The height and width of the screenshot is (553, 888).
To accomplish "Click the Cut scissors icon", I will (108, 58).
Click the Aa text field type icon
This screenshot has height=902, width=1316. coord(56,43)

□ □ □ □

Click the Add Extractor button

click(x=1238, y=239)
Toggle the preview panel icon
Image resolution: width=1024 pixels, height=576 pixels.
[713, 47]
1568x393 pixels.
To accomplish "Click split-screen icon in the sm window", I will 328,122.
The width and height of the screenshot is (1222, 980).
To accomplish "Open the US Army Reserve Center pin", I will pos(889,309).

□ □ □ □

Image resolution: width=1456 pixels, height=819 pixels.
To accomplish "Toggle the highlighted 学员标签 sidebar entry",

□ □ □ □

▶ **BRIEF**
Render the record lines between the line containing "The height and" and the line containing "This screenshot has", inclusive, as a Markdown table with the columns Row and Record line, omitting any blank lines.

▶ **EXERCISE SOLUTION**
| Row | Record line |
|---|---|
| 1 | The height and width of the screenshot is (553, 888). |
| 2 | To accomplish "Click the Cut scissors icon", I will (108, 58). |
| 3 | Click the Aa text field type icon |
| 4 | This screenshot has height=902, width=1316. coord(56,43) |